Although only one study of direct comparison of HC2 and PACE 2 assays has been published, 8 several studies evaluating these two assays in comparison with an adjudicated culture result have been reported. The sensitivities for the detection of C trachomatis varied from 67% to 96%5,18–20 for the PACE 2 CT test, whereas the sensitivity of HC2 CT-ID was 95% or higher. 17,21 The sensitivities for the detection of N gonorrhoeae were between 88% and 98%22–24 for PACE 2 GC and approximately 92% for HC2 GC-ID. 21,25
The relative specificities of the HC2 and PACE 2 tests for CT were significantly (P ≤ 0.0005) different (Table 3). Among 22 PACE 2 CT–positive and HC2 CT–negative specimens, 12 were TMA-negative and 7 were PCR-negative, which led to a false-positivity rate with the PACE 2 CT test of 21.3% (PPV = 78.7%). Furthermore, all 19 GenProbe CT false-positive results were for one of the 35 specimens initially characterized as CT- and GC-positive. There was no apparent reason for these observations. In comparison, two specimens identified as positive for C trachomatis by the HC2 tests were consensus-negative. The false-positivity rate for the HC2 test was therefore 2% (PPV = 98.0%). This high rate of false-positivity with the PACE CT test was not seen in the previous study with use of cervical specimens, perhaps because of the difference between the two patient populations. The prevalence rates for this study (8.4% for CT and 14.6% for GC) are significantly higher than for the previously tested population (4.2% for CT and 1.8% for GC). In addition, in the previous study, procedures at one of the two participating laboratory sites required that positivity of specimens be confirmed by means of the GenProbe Competition Assay (PCA), which may explain the differences in the results of this study and the previous study.
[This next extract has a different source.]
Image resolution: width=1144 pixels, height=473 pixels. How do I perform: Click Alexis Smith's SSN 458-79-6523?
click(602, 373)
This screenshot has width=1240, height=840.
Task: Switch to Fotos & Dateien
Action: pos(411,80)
In conclusion, HC2 CT/GC testing of male urethral swab specimens collected in GenProbe PACE 2 medium offers a convenient means for comparing the HC2 test to the PACE 2 assay. The use of specimens collected in GenProbe PACE 2 medium requires only a slight modification of the specimen-processing procedure for the HC2 CT/GC tests. The findings of this study further demonstrate the greater sensitivity of the HC2 test in comparison with the PACE 2 test for detection of C trachomatis.